## Written instruction 1
The execve.2 patch page below names the possible sources of a syscall in parentheses. List each one.

## Page extract
<<<<

[RFC] execve.2: SYNOPSIS: Document both glibc wrapper and kernel sycalls

Message ID 20210214133907.157320-1-alx.manpages@gmail.com
State Not applicable
Headers
Series [RFC] execve.2: SYNOPSIS: Document both glibc wrapper and kernel sycalls |

Commit Message

Alejandro Colomar Feb. 14, 2021, 1:39 p.m. UTC
  Until now, the manual pages have (usually) documented only either
the glibc (or another library) wrapper for a syscall, or the raw
syscall (this only when there's not a wrapper).

Let's document both prototypes, which many times are slightly
different.  This will solve a problem where documenting glibc
wrappers implied shadowing the documentation for the raw syscall.

It will also be much clearer for the reader where the syscall
comes from (kernel? glibc? other?), by adding an explicit comment
at the beginning of the prototypes.  This removes the need of
scrolling down to NOTES to see that info.

Signed-off-by: Alejandro Colomar <alx.manpages@gmail.com>
---

Hi all,

This is a prototype for doing some important changes to the SYNOPSIS
of the man-pages.

The commit message above explains the idea quite well.  A few details
that couldn't be shown on this commit are:

For cases where the wrapper is provided by a library other than glibc,
I'd simply change the comment.  For example, for move_pages(2),
it would say /* libnuma wrapper function: */.

I think this would make the samll notes warning that there's no glibc
wrapper function deprecated (but we could keep them for some time and
decide that later).

While changing this, I'd also make sure that the headers are correct,
and clearly differentiate which headers are needed for the raw syscall
and for the wrapper function.

This change will probably take more than one release of the man-pages
to complete.

Any thoughts?

Thanks,

Alex

---
 man2/execve.2 | 12 ++++++++++--
 1 file changed, 10 insertions(+), 2 deletions(-)
  

Comments

Michael Kerrisk \(man-pages\) Feb. 18, 2021, 12:27 p.m. UTC | #1
Hi Alex,

On 2/14/21 2:39 PM, Alejandro Colomar wrote:
> Until now, the manual pages have (usually) documented only either
> the glibc (or another library) wrapper for a syscall, or the raw
> syscall (this only when there's not a wrapper).
> 
> Let's document both prototypes, which many times are slightly
> different.  This will solve a problem where documenting glibc
> wrappers implied shadowing the documentation for the raw syscall.

>>>>

[Word and element locating records]
<<<<

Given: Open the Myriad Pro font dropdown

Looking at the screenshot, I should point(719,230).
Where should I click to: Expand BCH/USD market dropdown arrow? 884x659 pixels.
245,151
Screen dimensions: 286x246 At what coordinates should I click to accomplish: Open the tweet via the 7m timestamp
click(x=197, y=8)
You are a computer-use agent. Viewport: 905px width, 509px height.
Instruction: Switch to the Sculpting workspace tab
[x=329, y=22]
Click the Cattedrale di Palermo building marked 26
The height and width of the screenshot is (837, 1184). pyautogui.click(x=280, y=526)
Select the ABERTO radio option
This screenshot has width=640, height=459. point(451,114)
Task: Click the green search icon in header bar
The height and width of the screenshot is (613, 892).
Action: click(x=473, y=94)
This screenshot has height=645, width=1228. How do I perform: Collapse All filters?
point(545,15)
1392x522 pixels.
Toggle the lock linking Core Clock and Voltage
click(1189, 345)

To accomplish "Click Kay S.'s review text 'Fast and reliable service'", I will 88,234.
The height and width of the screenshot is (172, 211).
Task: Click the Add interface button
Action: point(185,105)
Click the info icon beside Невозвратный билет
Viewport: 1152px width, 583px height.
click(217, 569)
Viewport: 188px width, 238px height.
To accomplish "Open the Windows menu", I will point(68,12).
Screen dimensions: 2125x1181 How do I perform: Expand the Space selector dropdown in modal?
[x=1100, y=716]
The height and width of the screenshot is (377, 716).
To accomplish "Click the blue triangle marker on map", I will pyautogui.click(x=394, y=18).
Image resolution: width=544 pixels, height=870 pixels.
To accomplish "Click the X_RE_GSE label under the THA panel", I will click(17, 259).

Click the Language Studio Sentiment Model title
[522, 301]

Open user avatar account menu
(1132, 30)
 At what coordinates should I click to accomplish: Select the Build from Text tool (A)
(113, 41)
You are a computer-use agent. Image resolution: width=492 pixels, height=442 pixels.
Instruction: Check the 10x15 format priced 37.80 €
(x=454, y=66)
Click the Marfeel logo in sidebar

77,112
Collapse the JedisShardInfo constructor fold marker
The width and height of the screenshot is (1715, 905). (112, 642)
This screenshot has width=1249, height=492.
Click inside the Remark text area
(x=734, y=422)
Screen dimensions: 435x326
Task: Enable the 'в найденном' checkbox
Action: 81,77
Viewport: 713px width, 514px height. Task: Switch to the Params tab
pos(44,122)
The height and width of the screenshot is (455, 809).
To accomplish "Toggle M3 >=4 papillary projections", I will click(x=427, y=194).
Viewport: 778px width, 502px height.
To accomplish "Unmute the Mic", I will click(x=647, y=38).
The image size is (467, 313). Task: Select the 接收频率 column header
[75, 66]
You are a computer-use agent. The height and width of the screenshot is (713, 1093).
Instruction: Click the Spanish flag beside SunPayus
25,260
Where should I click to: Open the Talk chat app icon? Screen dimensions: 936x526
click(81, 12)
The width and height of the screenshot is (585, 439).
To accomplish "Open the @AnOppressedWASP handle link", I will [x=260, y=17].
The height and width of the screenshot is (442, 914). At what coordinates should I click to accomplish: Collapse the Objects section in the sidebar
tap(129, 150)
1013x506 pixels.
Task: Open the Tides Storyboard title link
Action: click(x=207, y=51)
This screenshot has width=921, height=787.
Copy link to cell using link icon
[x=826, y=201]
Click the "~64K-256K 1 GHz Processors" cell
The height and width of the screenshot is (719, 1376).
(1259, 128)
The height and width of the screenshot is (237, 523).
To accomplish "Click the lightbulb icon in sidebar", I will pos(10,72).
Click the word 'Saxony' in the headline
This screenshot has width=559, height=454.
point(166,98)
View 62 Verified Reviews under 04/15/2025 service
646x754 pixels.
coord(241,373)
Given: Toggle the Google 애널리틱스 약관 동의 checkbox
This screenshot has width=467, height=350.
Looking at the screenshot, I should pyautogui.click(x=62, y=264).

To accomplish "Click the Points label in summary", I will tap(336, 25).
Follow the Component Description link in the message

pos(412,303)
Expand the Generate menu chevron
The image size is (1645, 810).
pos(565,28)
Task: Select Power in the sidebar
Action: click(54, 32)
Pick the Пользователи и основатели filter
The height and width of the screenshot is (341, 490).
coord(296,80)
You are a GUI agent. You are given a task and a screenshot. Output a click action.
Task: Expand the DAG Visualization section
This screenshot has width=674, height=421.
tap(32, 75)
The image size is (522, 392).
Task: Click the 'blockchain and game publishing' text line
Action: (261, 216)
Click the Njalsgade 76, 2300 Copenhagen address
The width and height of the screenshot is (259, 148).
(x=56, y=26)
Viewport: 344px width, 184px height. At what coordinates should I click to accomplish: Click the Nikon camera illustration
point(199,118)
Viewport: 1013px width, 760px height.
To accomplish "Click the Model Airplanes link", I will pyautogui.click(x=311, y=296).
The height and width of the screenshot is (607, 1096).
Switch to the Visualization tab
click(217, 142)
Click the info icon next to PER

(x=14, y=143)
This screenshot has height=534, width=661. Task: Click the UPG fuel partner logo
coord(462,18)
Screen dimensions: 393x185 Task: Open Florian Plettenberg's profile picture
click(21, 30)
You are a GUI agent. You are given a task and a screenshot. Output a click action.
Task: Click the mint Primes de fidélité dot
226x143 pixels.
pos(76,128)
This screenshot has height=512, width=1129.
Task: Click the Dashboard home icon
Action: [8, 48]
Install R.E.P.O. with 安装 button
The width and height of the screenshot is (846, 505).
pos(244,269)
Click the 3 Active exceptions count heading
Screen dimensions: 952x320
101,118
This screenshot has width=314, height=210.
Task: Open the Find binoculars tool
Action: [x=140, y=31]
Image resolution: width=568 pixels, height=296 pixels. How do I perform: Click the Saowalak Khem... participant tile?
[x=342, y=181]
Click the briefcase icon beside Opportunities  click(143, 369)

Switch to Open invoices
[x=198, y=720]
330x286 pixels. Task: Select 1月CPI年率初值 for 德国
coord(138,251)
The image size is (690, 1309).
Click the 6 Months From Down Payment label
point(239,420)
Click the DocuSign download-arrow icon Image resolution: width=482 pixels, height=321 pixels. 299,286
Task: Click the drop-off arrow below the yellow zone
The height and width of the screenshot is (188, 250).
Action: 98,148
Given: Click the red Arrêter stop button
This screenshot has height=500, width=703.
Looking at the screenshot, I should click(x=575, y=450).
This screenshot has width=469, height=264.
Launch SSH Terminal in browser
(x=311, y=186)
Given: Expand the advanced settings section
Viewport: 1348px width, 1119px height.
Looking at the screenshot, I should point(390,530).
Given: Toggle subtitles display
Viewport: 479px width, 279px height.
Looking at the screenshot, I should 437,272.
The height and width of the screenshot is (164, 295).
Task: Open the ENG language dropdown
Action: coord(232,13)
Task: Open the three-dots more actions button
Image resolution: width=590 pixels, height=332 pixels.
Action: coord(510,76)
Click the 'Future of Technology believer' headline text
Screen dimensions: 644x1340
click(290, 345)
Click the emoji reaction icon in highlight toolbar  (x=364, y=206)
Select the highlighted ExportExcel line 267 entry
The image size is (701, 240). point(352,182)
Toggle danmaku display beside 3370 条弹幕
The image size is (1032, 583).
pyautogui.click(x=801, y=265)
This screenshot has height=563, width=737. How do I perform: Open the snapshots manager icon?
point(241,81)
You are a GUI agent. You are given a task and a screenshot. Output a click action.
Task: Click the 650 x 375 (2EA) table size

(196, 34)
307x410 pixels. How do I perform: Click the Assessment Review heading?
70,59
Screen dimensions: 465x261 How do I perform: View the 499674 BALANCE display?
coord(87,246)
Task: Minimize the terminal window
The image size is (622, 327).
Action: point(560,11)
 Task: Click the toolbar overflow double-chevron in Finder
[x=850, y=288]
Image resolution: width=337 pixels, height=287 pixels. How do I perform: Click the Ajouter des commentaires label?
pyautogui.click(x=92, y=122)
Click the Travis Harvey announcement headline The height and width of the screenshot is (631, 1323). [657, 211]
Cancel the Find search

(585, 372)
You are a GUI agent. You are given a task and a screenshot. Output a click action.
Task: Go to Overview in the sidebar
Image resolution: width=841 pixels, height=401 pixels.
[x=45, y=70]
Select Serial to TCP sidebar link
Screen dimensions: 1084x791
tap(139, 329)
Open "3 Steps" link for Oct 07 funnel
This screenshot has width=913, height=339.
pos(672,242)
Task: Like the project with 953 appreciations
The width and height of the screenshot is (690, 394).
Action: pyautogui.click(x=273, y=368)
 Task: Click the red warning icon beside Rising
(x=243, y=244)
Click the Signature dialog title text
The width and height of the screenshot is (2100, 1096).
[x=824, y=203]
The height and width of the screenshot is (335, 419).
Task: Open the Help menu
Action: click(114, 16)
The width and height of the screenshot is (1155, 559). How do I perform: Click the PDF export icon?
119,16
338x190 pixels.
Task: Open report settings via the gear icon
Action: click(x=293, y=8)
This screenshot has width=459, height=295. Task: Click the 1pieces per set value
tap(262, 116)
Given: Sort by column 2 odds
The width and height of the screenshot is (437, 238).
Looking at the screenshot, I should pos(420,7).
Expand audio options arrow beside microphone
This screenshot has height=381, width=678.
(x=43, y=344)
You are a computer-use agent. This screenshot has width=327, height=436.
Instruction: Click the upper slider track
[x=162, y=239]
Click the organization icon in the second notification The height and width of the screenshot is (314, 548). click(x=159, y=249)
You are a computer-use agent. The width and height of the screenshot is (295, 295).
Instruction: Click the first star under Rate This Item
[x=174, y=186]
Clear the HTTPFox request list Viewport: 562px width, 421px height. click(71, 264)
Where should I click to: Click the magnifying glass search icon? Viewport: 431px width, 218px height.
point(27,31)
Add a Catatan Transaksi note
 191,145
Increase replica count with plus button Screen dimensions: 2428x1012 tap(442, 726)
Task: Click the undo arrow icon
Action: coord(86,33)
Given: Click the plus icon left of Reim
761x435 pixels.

>>>>

## Written instruction 2
Repeat the stretch of the records from the line that contains "Given: Sort by column 2 odds" through the line that contains "[x=162, y=239]".

## Written solution 1
kernel
glibc
other

## Written solution 2
Given: Sort by column 2 odds
The width and height of the screenshot is (437, 238).
Looking at the screenshot, I should pos(420,7).
Expand audio options arrow beside microphone
This screenshot has height=381, width=678.
(x=43, y=344)
You are a computer-use agent. This screenshot has width=327, height=436.
Instruction: Click the upper slider track
[x=162, y=239]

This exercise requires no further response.